Code wants to be simple. If you are aware of CodeSmells, and duplicate code is one of the strongest, and you react accordingly, your systems will get simpler. When I began working in this style, I had to give up the idea that I had the perfect vision of the system to which the system had to conform. Instead, I had to accept that I was only the vehicle for the system expressing its own desire for simplicity. My vision could shape initial direction, and my attention to the desires of the code could affect how quickly and how well the system found its desired shape, but the system is riding me much more than I am riding the system. -- KentBeck, feeling mystical, see MysticalProgramming
Refactoring is the moving of units of functionality from one place to another in your program. Refactoring has as a primary objective getting each piece of functionality to exist in exactly one place in the software. -- RonJeffries
It's not OAOO, and this comment probably ought to be somewhere else, but doesn't refactoring also cover replacing one piece of code with another, simpler piece of code that has the same external "appearance" and function?

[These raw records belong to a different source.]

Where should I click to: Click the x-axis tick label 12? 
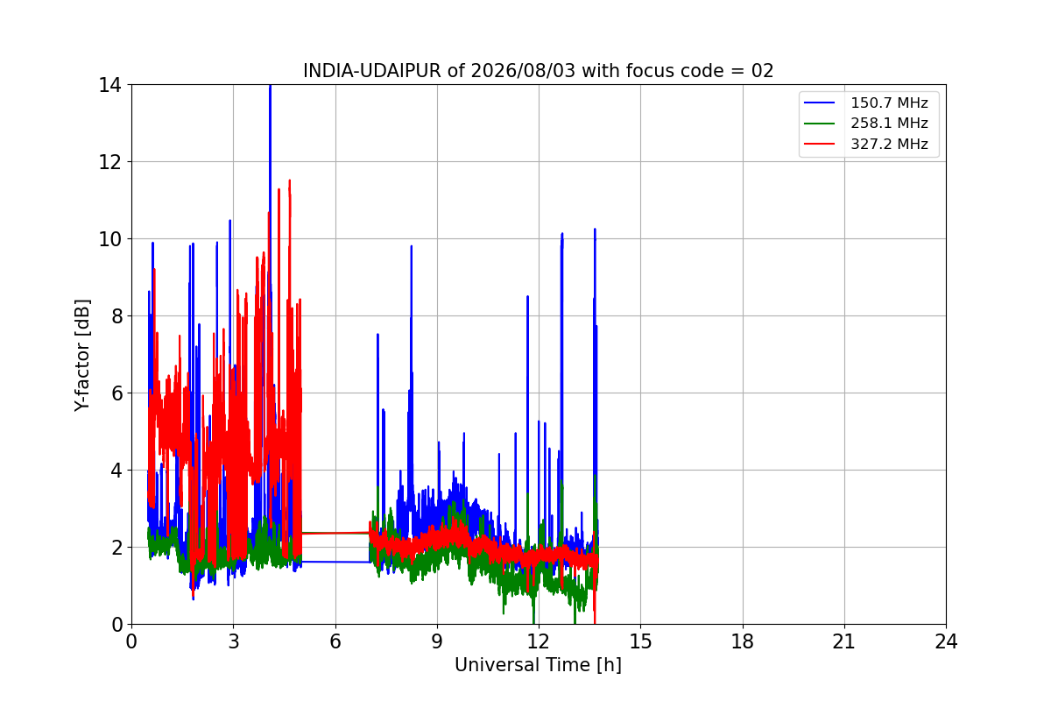539,641
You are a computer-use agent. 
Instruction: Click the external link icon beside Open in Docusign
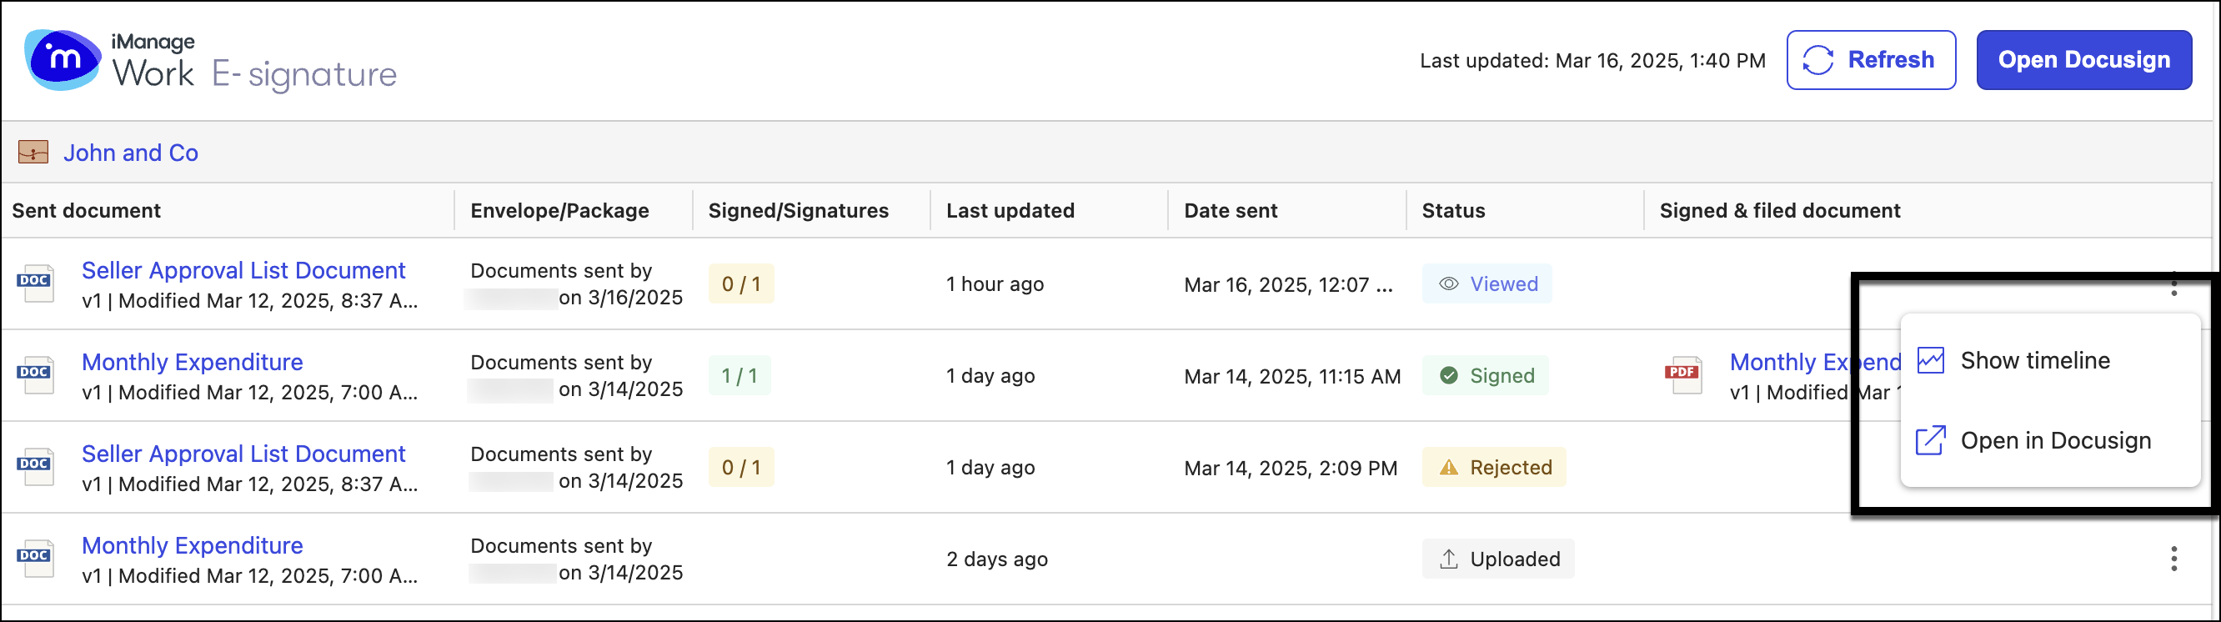[x=1931, y=440]
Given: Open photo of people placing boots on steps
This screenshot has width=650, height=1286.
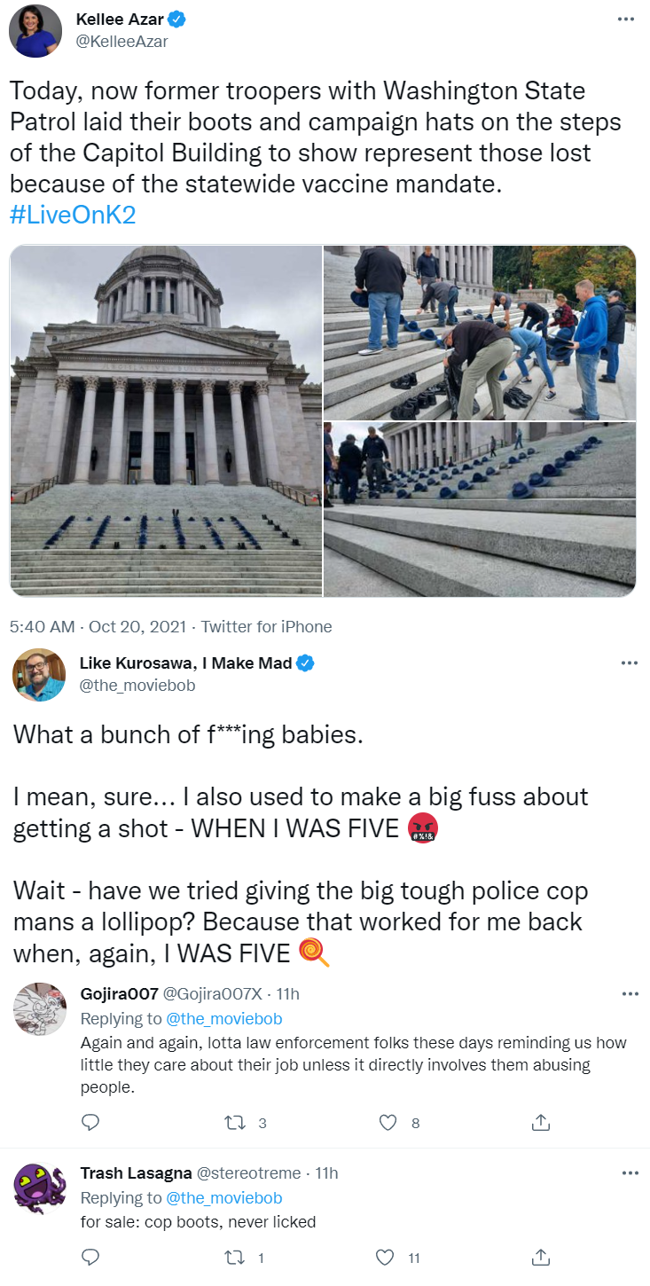Looking at the screenshot, I should coord(480,333).
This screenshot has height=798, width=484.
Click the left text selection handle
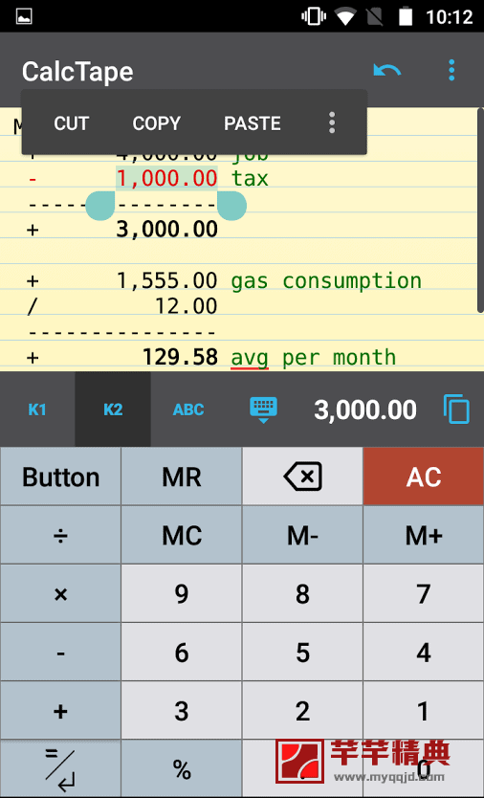[x=100, y=206]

OnceAndOnlyOnce is a profound concept, but difficult to apply. I've spent my entire professional life (25 years) learning how to apply it to programs. This page [many versions ago] ... was rewritten to make OnceAndOnlyOnce seem like a simple rule to apply, instead of a prime principle. OnceAndOnlyOnce is NOT easy! And it was wrong to refactor this page so that all hints of tension and disagreement are removed from it.
OnceAndOnlyOnce is not a pattern. A pattern is something you can teach someone to do in a fairly short amount of time. A day, usually. Perhaps a few weeks. But learning how to refactor classes to form a TemplateMethod does not help you see how to use XML to represent your user interfaces (a recent OnceAndOnlyOnce technique applied to Squeak), or how to make a good virtual machine. These are patterns; OnceAndOnlyOnce is not a pattern. OnceAndOnlyOnce is a principle. -- RalphJohnson
Well said. OnceAndOnlyOnce is not just a simple rule, but a (not the) core goal of all software design. It's why functions were invented. Remember that your program could have been written as a single long function using only ifs, whiles, and try/catch blocks for flow control, and primitives for all the data. Consider what that would look like. For "hello world", it's the default.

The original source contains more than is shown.